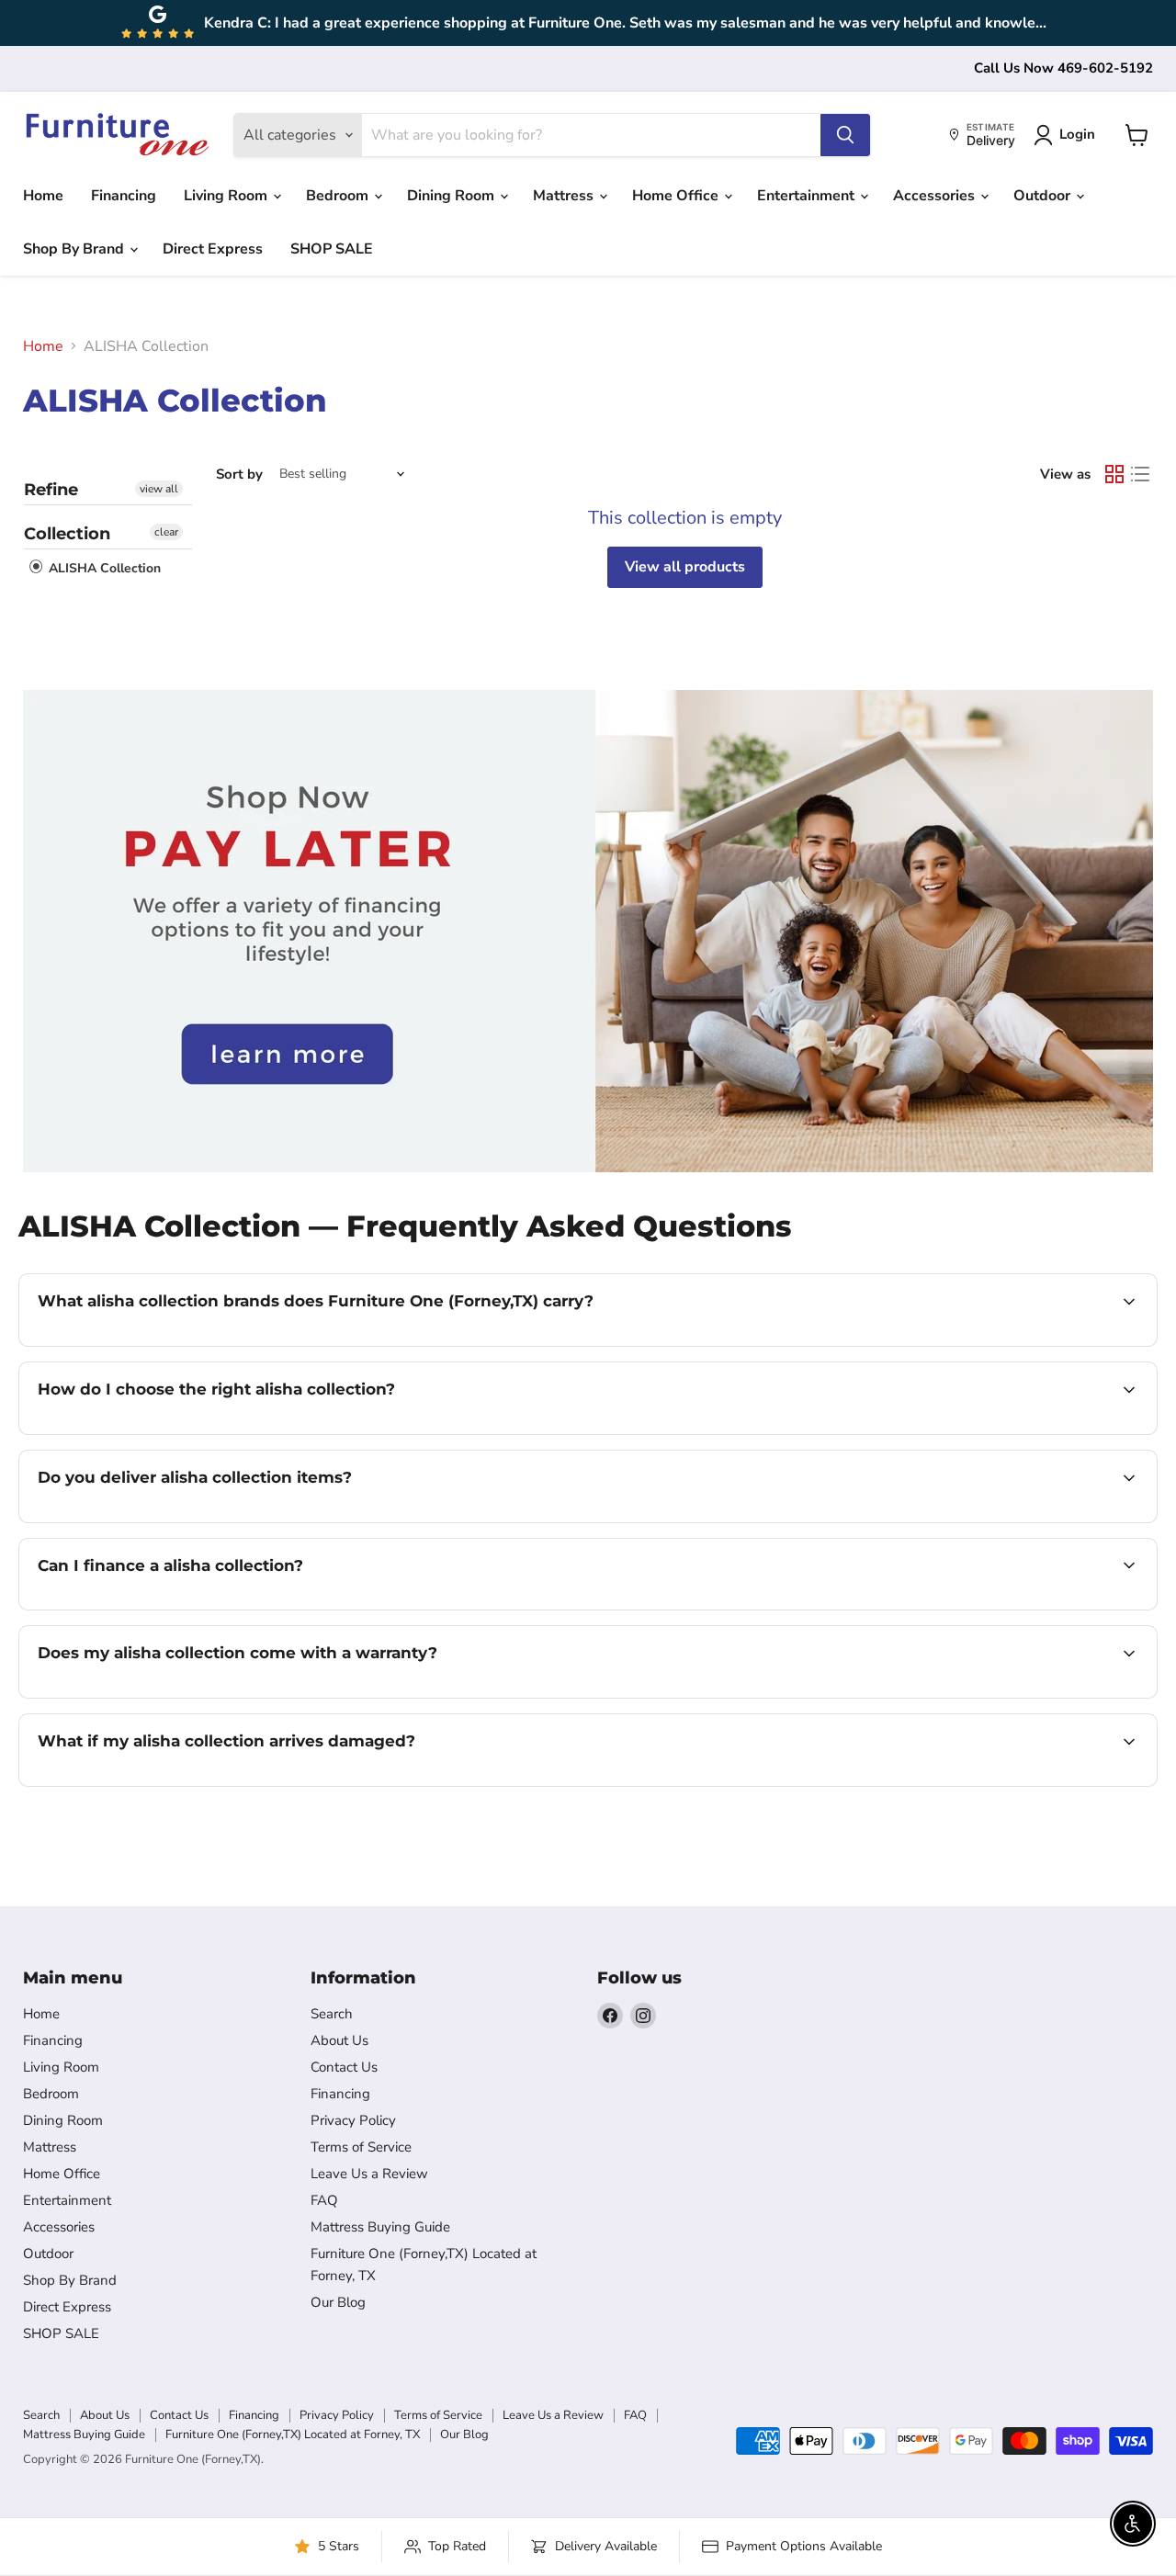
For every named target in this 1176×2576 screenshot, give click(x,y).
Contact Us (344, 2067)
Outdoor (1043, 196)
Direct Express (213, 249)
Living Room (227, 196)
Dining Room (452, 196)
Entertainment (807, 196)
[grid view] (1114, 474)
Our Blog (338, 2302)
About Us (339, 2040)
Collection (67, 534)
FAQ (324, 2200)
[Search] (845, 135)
==
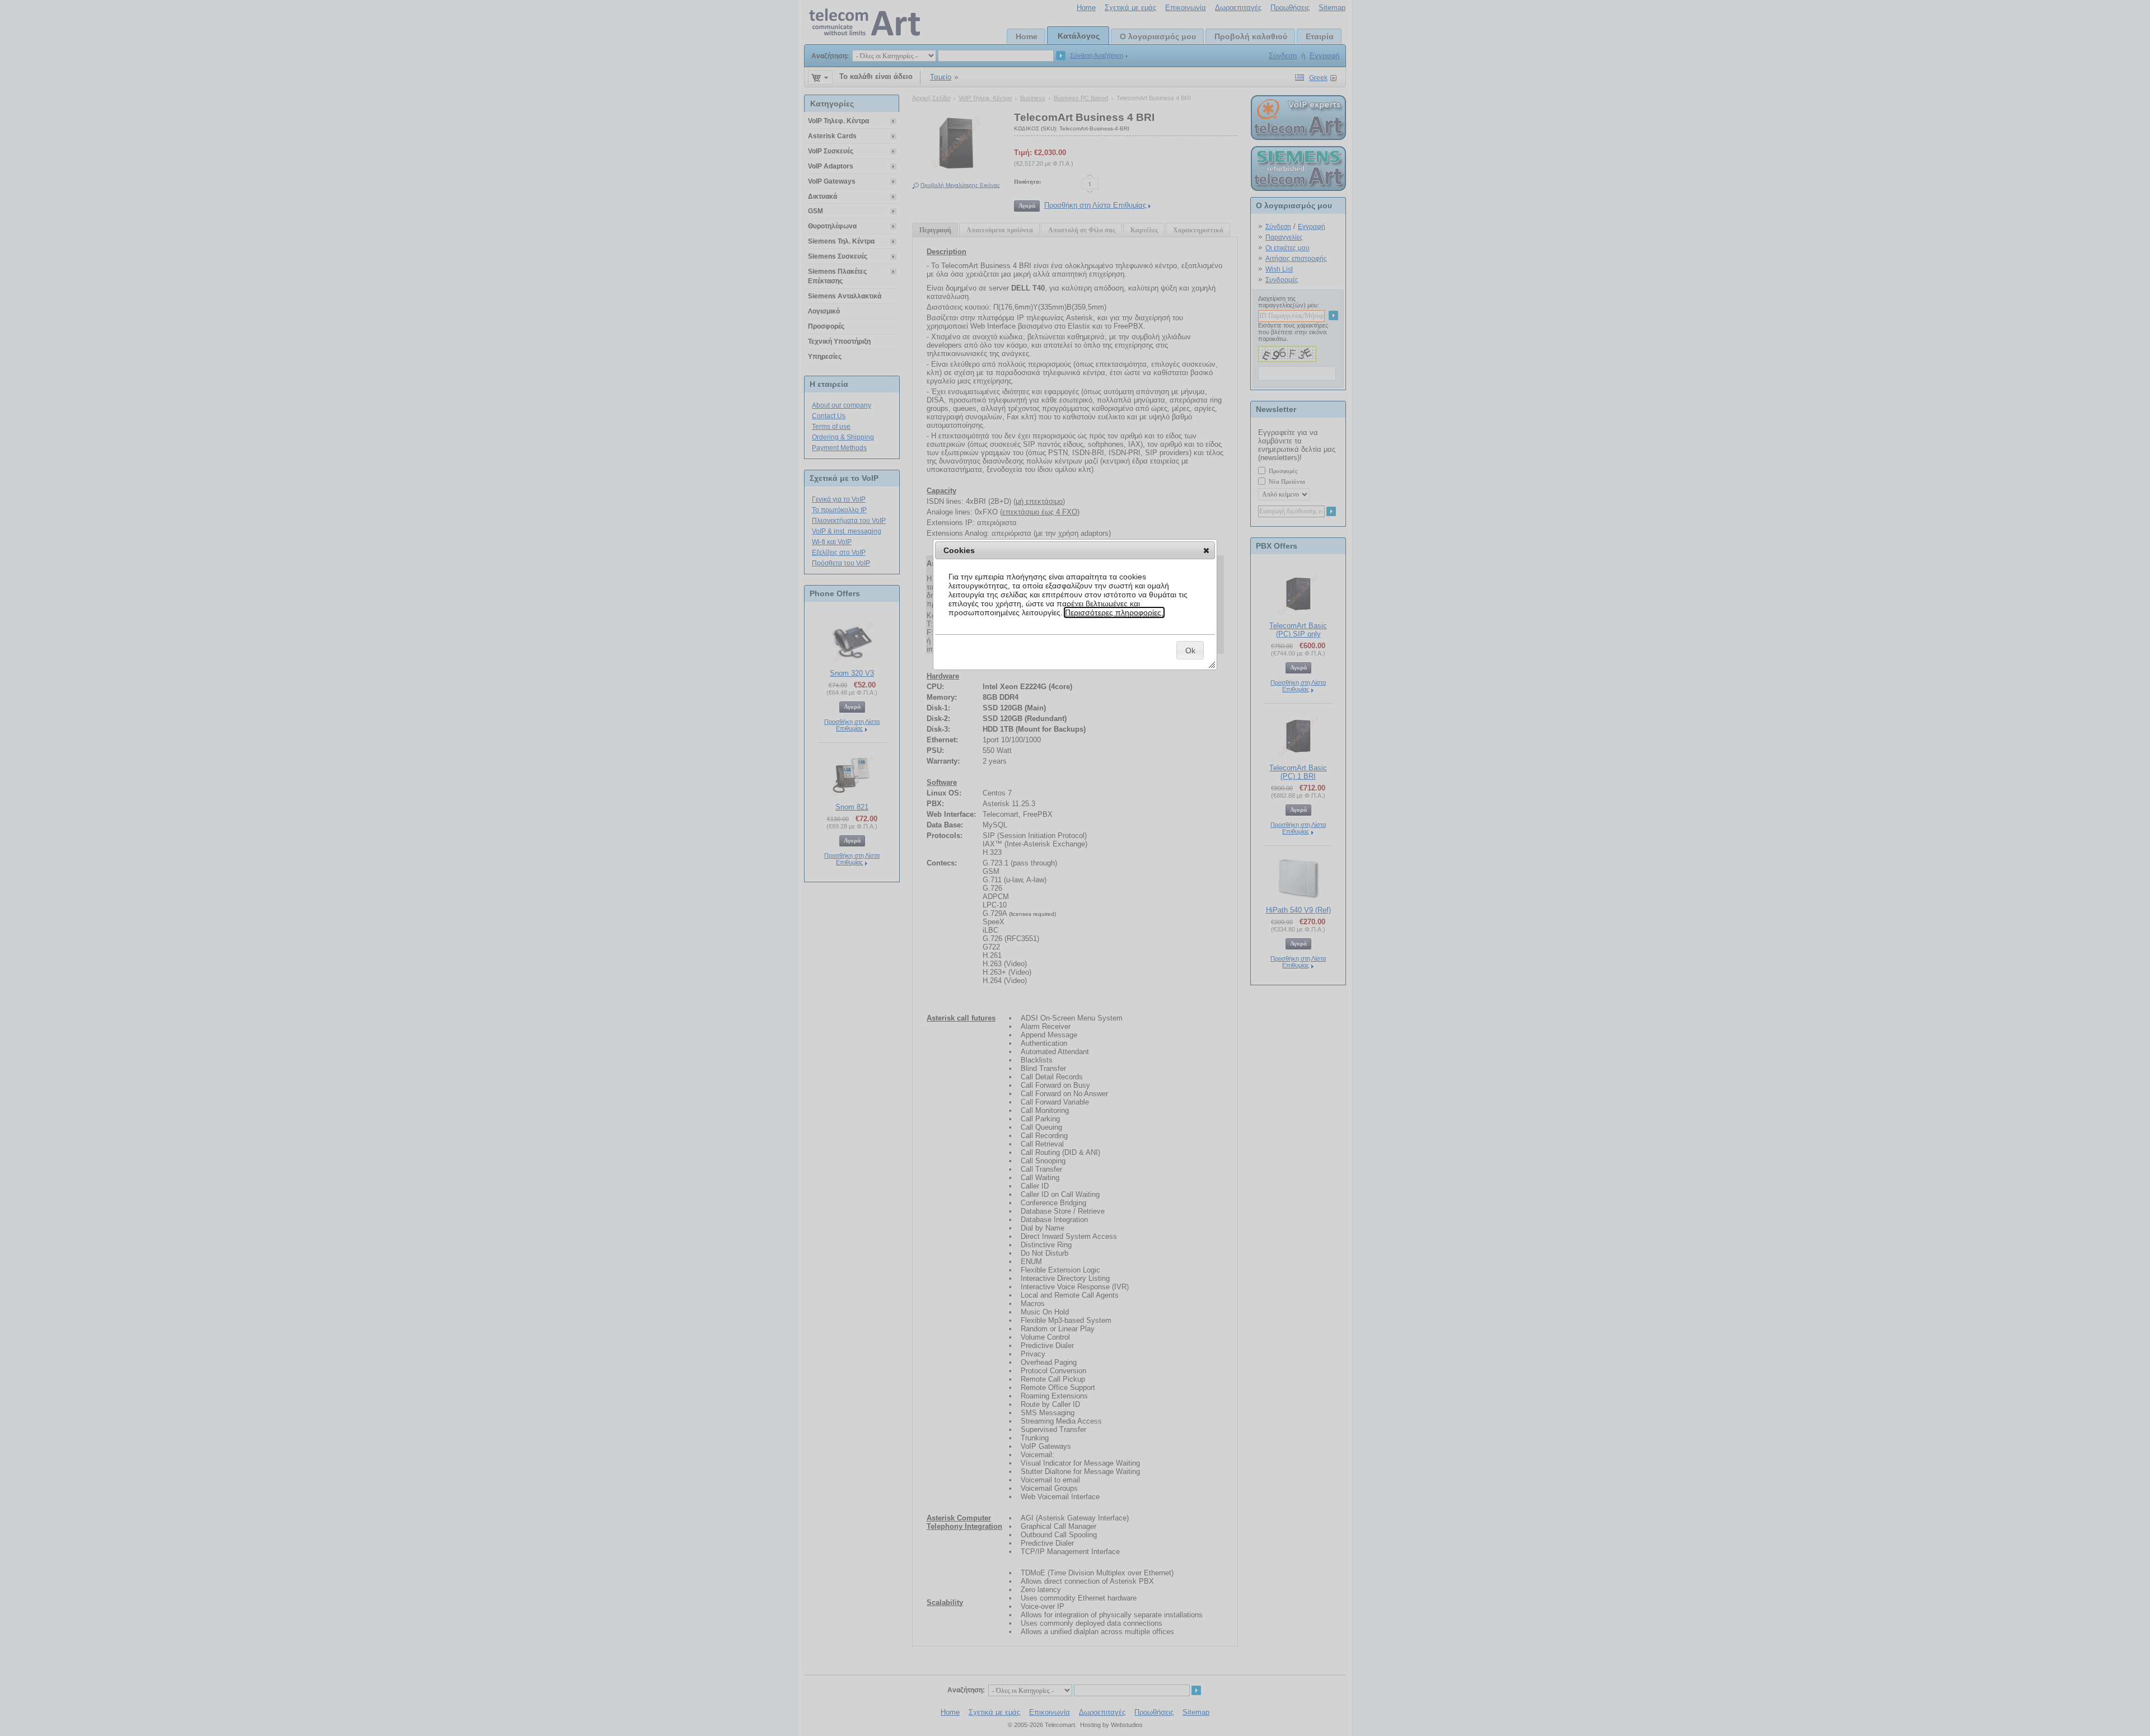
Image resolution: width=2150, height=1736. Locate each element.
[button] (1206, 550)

▸ **What is being asked**
All lines in the listing above from the line containing "Dining Room (452, 196)" to the line containing "[Search] (845, 135)", inclusive, should be retyped exactly; no other lines should appear.

▸ **Reply**
Dining Room (452, 196)
Entertainment (807, 196)
[grid view] (1114, 474)
Our Blog (338, 2302)
About Us (339, 2040)
Collection (67, 534)
FAQ (324, 2200)
[Search] (845, 135)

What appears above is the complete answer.